Identification of the key exosomal lncRNAs/mRNAs in the serum during distraction osteogenesis

Background Distraction osteogenesis (DO), a kind of bone regenerative process, is not only extremely effective, but the osteogenesis rate is far beyond ordinary bone fracture (BF) healing. Exosomes (Exo) are thought to play a part in bone regeneration and healing as key players in cell-to-cell contact. The object of this work was to determine whether exosomes derived from DO and BF serum could stimulate the Osteogenic Differentiation in these two processes, and if so, which genes could be involved. Methods The osteogenesis in DO-gap or BF-gap was evaluated using radiographic analysis and histological analysis. On the 14th postoperative day, DO-Exos and BF-Exos were isolated and cocultured with the jaw of bone marrow mesenchymal stem cells (JBMMSCs).
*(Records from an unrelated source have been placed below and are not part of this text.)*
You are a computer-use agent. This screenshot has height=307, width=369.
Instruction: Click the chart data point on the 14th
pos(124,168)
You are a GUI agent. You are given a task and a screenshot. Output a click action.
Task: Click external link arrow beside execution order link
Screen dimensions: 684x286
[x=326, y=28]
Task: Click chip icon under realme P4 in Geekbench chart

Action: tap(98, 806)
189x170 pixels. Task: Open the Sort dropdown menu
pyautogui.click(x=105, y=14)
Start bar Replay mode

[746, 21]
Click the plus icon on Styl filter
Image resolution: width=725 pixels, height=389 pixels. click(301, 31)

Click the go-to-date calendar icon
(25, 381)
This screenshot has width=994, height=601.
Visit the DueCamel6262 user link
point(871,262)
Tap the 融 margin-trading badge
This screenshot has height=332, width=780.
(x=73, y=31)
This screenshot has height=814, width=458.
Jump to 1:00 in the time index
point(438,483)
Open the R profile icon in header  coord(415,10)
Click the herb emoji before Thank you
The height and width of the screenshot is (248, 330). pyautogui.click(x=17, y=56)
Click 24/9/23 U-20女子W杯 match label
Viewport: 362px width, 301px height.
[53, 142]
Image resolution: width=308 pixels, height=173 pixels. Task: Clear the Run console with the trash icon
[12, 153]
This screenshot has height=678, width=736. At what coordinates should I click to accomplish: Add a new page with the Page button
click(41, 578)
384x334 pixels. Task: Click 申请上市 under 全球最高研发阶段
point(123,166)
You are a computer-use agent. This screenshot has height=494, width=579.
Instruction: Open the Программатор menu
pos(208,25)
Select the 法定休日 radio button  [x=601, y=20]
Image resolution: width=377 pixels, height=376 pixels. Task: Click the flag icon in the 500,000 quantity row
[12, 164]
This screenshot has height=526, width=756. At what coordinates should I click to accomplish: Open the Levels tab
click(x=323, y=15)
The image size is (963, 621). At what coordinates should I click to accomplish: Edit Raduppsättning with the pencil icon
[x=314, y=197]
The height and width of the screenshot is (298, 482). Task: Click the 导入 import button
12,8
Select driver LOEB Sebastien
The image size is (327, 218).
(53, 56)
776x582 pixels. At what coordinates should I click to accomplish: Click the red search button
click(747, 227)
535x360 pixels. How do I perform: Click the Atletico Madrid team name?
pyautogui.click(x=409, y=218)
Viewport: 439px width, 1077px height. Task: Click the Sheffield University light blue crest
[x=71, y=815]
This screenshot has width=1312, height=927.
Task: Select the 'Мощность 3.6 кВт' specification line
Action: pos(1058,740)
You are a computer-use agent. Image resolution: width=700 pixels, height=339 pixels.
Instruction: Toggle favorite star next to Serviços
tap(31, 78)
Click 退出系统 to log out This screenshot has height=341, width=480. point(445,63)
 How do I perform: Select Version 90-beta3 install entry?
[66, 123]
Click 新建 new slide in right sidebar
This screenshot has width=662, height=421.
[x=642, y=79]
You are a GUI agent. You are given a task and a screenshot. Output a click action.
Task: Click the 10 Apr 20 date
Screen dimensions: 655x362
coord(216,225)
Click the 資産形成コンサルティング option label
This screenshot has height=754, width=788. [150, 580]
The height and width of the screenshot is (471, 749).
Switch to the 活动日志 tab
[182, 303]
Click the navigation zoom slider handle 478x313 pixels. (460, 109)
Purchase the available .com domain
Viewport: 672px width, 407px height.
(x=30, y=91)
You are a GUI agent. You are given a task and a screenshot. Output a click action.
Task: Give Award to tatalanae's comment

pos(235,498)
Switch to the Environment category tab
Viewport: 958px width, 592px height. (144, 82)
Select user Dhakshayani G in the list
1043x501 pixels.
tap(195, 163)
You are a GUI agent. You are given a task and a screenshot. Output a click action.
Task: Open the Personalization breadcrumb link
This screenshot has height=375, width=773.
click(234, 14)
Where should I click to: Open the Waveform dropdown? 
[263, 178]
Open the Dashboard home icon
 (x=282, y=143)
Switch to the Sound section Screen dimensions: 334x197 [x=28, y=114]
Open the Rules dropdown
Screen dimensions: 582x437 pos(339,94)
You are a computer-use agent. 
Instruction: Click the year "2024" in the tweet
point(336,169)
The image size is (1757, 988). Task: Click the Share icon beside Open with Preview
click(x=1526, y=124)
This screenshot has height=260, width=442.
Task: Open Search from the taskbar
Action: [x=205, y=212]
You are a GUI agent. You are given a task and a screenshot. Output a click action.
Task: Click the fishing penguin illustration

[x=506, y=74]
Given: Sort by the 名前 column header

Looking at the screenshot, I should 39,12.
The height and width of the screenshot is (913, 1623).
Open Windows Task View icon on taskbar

Proliferation, migration and osteogenic differentiation of JBMMSCs were ascertained, after which exosomes RNA-seq was performed to identify the relevant gene. Results Radiographic and histological analyses manifested that osteogenesis was remarkably accelerated in DO-gap in comparison with BF-gap. Both of the two types of Exos were taken up by JBMMSCs, and their migration and osteogenic differentiation were also seen to improve. However, the proliferation showed no significant difference. Finally, exosome RNA-seq revealed that the lncRNA MSTRG.532277.1 and the mRNA F-box and leucine-rich repeat protein 14(FBXL14) may play a key role in DO. Conclusions Our findings suggest that exosomes from serum exert a critical effect on the rapid osteogenesis in DO. This promoting effect might have relevance with the co-expression of MSTRG.532277.1 and FBXL14. On the whole, these findings provide new insights into bone regeneration, thereby outlining possible therapeutic targets for clinical intervention.